Por Estrella Flores-Carretero, presidenta del Instituto Europeo de Inteligencias Eficientes (IEIE).
Vivimos tiempos en los que la verdad ya no se impone por su consistencia sino por su repetición. La Inteligencia Artificial ha acelerado este fenómeno, pero no lo ha creado. Solo ha puesto delante de nosotros un espejo más nítido de algo profundamente humano: nuestra tendencia a confundir lo creíble con lo cierto.
Desde la neuropsicología sabemos que el cerebro no está diseñado para buscar la verdad sino para sobrevivir. Percibimos la realidad no como es sino como nos resulta más funcional. El cerebro completa vacíos, anticipa, interpreta, inventa coherencias donde solo hay fragmentos y cuando una narrativa reduce la incertidumbre, aunque sea falsa, el sistema nervioso la adopta como real.

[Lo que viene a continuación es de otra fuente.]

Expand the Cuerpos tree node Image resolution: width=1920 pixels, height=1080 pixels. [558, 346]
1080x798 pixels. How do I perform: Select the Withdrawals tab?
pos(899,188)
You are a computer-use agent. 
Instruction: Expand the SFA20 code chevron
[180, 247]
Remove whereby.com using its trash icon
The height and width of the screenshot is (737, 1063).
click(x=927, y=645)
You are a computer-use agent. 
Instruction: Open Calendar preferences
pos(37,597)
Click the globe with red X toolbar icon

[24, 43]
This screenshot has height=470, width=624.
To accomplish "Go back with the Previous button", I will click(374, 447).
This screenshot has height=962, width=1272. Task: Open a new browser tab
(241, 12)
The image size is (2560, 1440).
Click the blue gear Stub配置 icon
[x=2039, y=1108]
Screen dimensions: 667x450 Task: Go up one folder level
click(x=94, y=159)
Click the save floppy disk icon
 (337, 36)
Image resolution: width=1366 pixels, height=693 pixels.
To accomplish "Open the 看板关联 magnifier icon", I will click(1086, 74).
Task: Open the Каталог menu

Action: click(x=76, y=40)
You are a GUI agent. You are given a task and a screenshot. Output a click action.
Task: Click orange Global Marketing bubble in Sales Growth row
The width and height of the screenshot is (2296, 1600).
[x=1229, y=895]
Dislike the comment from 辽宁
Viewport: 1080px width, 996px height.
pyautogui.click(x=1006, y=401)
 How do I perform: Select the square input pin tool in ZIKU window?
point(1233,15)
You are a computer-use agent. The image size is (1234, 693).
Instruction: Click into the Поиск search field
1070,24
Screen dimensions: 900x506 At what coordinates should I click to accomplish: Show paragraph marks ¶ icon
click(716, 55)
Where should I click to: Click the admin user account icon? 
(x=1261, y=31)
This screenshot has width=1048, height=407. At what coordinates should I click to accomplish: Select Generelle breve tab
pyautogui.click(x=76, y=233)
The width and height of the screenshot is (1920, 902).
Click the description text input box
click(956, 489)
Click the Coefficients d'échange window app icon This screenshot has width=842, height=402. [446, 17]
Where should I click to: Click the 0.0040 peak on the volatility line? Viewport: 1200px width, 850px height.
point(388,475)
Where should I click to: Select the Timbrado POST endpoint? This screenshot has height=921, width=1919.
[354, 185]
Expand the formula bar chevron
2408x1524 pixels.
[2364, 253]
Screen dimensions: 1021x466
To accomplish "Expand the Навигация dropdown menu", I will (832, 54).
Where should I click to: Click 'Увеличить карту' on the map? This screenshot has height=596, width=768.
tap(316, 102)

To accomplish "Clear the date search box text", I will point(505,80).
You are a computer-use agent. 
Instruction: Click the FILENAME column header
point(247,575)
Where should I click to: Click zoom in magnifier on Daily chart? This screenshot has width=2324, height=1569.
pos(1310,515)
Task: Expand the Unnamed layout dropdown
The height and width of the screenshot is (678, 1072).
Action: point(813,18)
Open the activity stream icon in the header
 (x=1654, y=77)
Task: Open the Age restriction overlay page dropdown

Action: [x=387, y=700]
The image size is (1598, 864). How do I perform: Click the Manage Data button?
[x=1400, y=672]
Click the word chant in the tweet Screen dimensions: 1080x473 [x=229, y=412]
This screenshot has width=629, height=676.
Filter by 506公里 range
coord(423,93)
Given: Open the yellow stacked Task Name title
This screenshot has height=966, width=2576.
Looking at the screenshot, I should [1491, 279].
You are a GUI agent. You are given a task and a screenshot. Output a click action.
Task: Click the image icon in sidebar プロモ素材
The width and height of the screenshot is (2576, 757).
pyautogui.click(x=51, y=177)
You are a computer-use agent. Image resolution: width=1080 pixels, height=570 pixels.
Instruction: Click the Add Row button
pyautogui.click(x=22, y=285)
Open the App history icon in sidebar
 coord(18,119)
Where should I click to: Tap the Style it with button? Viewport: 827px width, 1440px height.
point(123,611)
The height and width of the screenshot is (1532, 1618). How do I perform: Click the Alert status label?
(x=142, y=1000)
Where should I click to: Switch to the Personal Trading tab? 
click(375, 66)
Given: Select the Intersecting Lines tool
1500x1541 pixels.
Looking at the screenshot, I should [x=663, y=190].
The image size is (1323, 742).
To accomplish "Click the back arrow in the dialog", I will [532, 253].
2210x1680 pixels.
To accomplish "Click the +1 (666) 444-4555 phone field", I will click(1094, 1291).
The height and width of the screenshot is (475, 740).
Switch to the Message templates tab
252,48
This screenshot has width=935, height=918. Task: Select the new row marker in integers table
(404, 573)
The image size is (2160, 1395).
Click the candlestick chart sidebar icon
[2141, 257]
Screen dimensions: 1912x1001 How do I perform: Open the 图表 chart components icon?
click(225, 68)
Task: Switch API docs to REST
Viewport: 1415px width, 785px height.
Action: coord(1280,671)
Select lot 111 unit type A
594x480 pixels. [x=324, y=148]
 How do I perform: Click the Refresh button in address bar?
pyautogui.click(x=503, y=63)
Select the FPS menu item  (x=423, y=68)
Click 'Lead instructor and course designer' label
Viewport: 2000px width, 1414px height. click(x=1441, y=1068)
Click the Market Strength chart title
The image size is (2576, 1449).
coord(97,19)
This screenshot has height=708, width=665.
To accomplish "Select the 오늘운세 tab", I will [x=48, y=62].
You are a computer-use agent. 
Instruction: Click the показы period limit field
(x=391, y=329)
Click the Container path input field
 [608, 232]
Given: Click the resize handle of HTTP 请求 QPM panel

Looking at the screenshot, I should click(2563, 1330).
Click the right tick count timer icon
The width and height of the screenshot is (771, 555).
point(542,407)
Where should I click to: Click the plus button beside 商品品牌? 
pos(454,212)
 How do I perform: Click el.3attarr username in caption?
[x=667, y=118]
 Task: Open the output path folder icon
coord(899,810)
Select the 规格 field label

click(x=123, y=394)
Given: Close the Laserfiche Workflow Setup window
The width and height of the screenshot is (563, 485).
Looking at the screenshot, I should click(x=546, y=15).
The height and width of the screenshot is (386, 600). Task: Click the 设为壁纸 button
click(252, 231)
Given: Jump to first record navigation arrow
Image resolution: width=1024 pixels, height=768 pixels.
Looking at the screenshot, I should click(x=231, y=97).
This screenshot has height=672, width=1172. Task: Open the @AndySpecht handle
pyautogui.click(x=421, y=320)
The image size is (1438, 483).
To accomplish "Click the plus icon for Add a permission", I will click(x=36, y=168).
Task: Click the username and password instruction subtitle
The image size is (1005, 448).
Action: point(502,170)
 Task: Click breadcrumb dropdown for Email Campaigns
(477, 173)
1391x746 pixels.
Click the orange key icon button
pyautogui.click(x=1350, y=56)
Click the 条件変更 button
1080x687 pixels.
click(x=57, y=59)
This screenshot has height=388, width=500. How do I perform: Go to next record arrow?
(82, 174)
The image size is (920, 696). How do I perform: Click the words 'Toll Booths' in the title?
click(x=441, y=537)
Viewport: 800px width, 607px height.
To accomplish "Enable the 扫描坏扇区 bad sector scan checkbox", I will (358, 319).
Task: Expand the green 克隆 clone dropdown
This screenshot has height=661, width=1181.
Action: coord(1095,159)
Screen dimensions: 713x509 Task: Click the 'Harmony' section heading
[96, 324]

La IA opera en esencia de manera similar porque no “sabe”, predice. No comprende, sino que correlaciona y, lo más inquietante, no es la máquina en sí, sino lo bien que encaja con nuestros propios sesgos cognitivos.
La gran filósofa Hannah Arendt advirtió algo a principios del XX que hoy resulta totalmente actual: “el mayor peligro para una sociedad no es la mentira puntual, sino el momento en el que la distinción entre realidad y ficción deja de importar”. Cuando esto ocurre, no solo se debilita la verdad sino que también se desorienta la conciencia.
Desde la neuropsicología esta advertencia cobra una profundidad aún mayor. El cerebro humano necesita marcos estables para interpretar el mundo. Cuando esos marcos se fragmentan, es decir, cuando todo parece posible, plausible o discutible, se activa un estado de incertidumbre crónica. En ese estado el sistema nervioso busca alivio y no la verdad, por tanto cualquier narrativa que reduzca la ansiedad se aceptada como real.
Arendt también hablaba de la “banalidad del mal” no como ausencia de inteligencia, sino como ausencia de pensamiento. Hoy sabemos que esa ausencia no es solo moral, sino también neurocognitiva ya que pensar requiere energía, tiempo, pausa y corteza prefrontal activa. Sin embargo, cuando vivimos hiperestimulados, saturados de información y urgencias, el cerebro delega y reacciona en lugar de reflexionar. La percepción entonces deja de ser un acto consciente y se convierte en un reflejo condicionado.
Aquí la IA no actúa como enemiga, sino como amplificador. Generar relatos coherentes, imágenes verosímiles y respuestas emocionalmente ajustadas permite dialogar directamente con nuestros circuitos más primarios: la amígdala que teme, el sistema dopaminérgico que busca confirmación y el sesgo de familiaridad que confunde repetición con certeza. Arendt lo intuyó sin resonancias magnéticas ni neurociencia cognitiva, afirmando que “cuando las personas dejan de pensar por sí mismas se vuelven habitables por cualquier relato”.
Desde la percepción esto significa algo profundamente delicado, el cerebro puede llegar a aceptar como real aquello que simplemente es consistente, no necesita que sea verdadero, solo que sea coherente y emocionalmente tranquilizador. Así lo inexistente adquiere el estatuto de realidad.
Pensar, para la filósofa Hannah, era un acto de resistencia, pero desde la neuropsicología hoy sabemos que también es un acto de regulación emocional. Pensar detiene la reacción automática, enfría la respuesta límbica y devuelve a la conciencia la capacidad de elegir.
Tal vez por eso, en tiempos de inteligencia artificial, la reflexión de Arendt no pierde vigencia. La tecnología puede fabricar realidades, pero solo un ser humano que renuncia a pensar las convierte en verdad. El desafío no es que la IA piense como nosotros. El verdadero riesgo es que nosotros dejemos de hacerlo.